**WHAT THE TASK REQUIRES:**
Please answer these from the article on crying:
(a) How old is Gloria Steinem described as being?
(b) What is the name of the newsletter for which Lena Dunham interviewed her?
(c) According to the executive Steinem describes, what feeling caused her tears at work?

Whenever I hear the word "crying," my mind automatically goes to that scene in A League of Their Own where Tom Hanks' character Jimmy Dugan says, "There's no crying in baseball!" Well, what if there was? Would it make the sport less serious? Would it have made the women baseball players any less capable of playing the game just because they expressed their emotions? Absolutely not. Thankfully, Lena Dunham interviewed Gloria Steinem, aka a feminist icon and civil rights activist, for her newsletter Lenny and Steinem showed the Girls actress why crying is powerful, not weak.

The two made conversation about crying after Dunham asked the 81 year-old feminist icon about the last time she cried. Their chat then turned into a discussion about sobbing and whether or not it's OK to cry in front of other people, especially men, while on the job. Per Steinem, it totally is. Both Steinem and Dunham say find themselves susceptible to crying when they get angry, but the Lenny Letter co-creator said she finds it "really embarrassing," to which Steinem replied with something every woman should read:

We try to stay in control too long and then burst out. Instead of saying what we’re angry about in a reasonable way, suddenly we just explode. A woman who was an executive told me once that she got angry in work situations where she needed to get angry, cried, and just kept talking through it. She had mostly men working for her, so it wasn’t so easy to be understood. And she would just say to them, “I am crying because I’m angry. You may think I’m sad. I am not sad. This is the way I get angry.” And I’ve always wanted to do that. It’s still my goal.

Unfortunately, when a woman cries she is often labeled as weak and emotional. But that's categorically unfair. Emotions, especially tears, are just a form of expression and what's so wrong with expressing yourself? That doesn't make you any less of a person. It doesn't make you any less capable of doing your job. Plus, spoiler: Men cry, too, and when they do, they're susceptible to the perception that they are weak and way too sensitive, which is ridiculous. People were born with emotions for a reason, so why not use them and embrace them as the powerful force that they are?

Dunham opened to Steinem about why she feels embarrassed when she cries at work, and it's something I thnk most women can relate to: "There’s one guy I work with who I have a complicated relationship with," she said. "We’re friends, but sometimes he makes me really, really mad. I always burst into tears, and I get this terrible feeling that my crying means that he’s triumphed and I’m wrong or I’m embarrassed."

**SOURCE DATA:**
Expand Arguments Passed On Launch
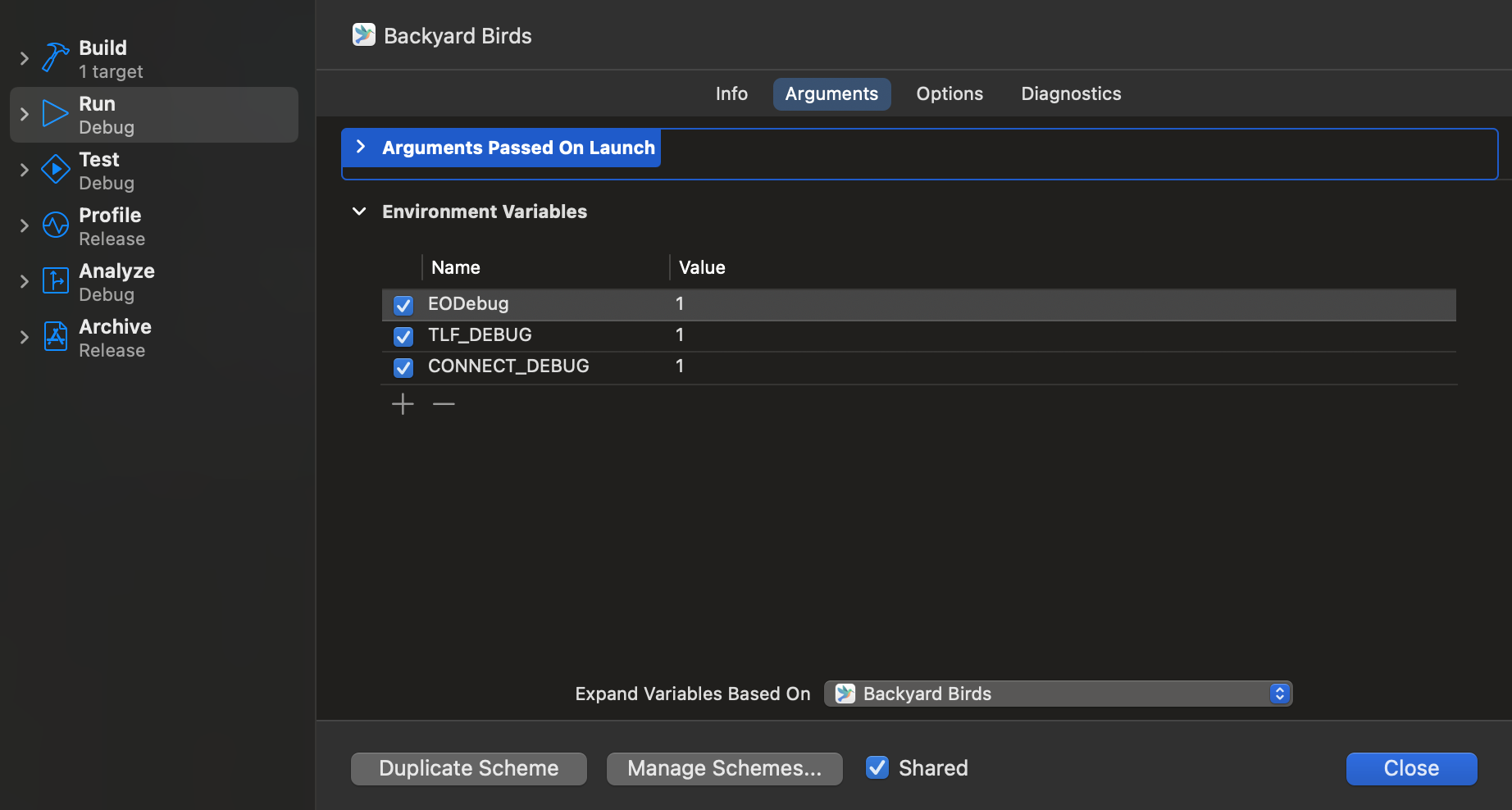 click(x=360, y=147)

**TASK SOLUTION:**
(a) 81
(b) Lenny
(c) Anger